RECORD EXTRACTS section start
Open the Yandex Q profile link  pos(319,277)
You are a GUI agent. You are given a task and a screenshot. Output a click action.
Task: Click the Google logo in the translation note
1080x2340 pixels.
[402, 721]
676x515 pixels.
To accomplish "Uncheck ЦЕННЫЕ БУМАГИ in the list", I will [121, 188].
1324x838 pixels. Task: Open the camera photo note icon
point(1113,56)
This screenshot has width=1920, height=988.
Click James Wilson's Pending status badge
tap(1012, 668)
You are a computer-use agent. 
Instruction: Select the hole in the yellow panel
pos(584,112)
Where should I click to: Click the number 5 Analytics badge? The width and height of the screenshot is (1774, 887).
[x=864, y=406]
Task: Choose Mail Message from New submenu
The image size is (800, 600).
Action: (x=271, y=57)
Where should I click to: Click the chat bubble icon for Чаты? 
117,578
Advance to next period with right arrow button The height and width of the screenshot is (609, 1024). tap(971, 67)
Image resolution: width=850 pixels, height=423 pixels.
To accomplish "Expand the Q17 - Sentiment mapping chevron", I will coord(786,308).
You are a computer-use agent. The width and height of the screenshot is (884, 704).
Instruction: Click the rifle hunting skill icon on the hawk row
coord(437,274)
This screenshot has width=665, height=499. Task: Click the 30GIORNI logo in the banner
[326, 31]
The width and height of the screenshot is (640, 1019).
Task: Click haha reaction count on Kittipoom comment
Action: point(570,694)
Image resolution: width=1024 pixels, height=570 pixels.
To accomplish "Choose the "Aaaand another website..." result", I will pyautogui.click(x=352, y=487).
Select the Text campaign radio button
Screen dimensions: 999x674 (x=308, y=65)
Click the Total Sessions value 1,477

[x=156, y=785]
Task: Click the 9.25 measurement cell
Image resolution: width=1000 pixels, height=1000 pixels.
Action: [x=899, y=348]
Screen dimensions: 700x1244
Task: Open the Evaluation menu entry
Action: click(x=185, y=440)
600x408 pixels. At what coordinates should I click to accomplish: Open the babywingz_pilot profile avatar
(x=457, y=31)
RECORD EXTRACTS section end
Whatever appears in the lines above should be copied exactly.

Open the Yandex Q profile link  pos(319,277)
You are a GUI agent. You are given a task and a screenshot. Output a click action.
Task: Click the Google logo in the translation note
1080x2340 pixels.
[402, 721]
676x515 pixels.
To accomplish "Uncheck ЦЕННЫЕ БУМАГИ in the list", I will [121, 188].
1324x838 pixels. Task: Open the camera photo note icon
point(1113,56)
This screenshot has width=1920, height=988.
Click James Wilson's Pending status badge
tap(1012, 668)
You are a computer-use agent. 
Instruction: Select the hole in the yellow panel
pos(584,112)
Where should I click to: Click the number 5 Analytics badge? The width and height of the screenshot is (1774, 887).
[x=864, y=406]
Task: Choose Mail Message from New submenu
The image size is (800, 600).
Action: (x=271, y=57)
Where should I click to: Click the chat bubble icon for Чаты? 
117,578
Advance to next period with right arrow button The height and width of the screenshot is (609, 1024). tap(971, 67)
Image resolution: width=850 pixels, height=423 pixels.
To accomplish "Expand the Q17 - Sentiment mapping chevron", I will coord(786,308).
You are a computer-use agent. The width and height of the screenshot is (884, 704).
Instruction: Click the rifle hunting skill icon on the hawk row
coord(437,274)
This screenshot has width=665, height=499. Task: Click the 30GIORNI logo in the banner
[326, 31]
The width and height of the screenshot is (640, 1019).
Task: Click haha reaction count on Kittipoom comment
Action: point(570,694)
Image resolution: width=1024 pixels, height=570 pixels.
To accomplish "Choose the "Aaaand another website..." result", I will pyautogui.click(x=352, y=487).
Select the Text campaign radio button
Screen dimensions: 999x674 (x=308, y=65)
Click the Total Sessions value 1,477

[x=156, y=785]
Task: Click the 9.25 measurement cell
Image resolution: width=1000 pixels, height=1000 pixels.
Action: [x=899, y=348]
Screen dimensions: 700x1244
Task: Open the Evaluation menu entry
Action: click(x=185, y=440)
600x408 pixels. At what coordinates should I click to accomplish: Open the babywingz_pilot profile avatar
(x=457, y=31)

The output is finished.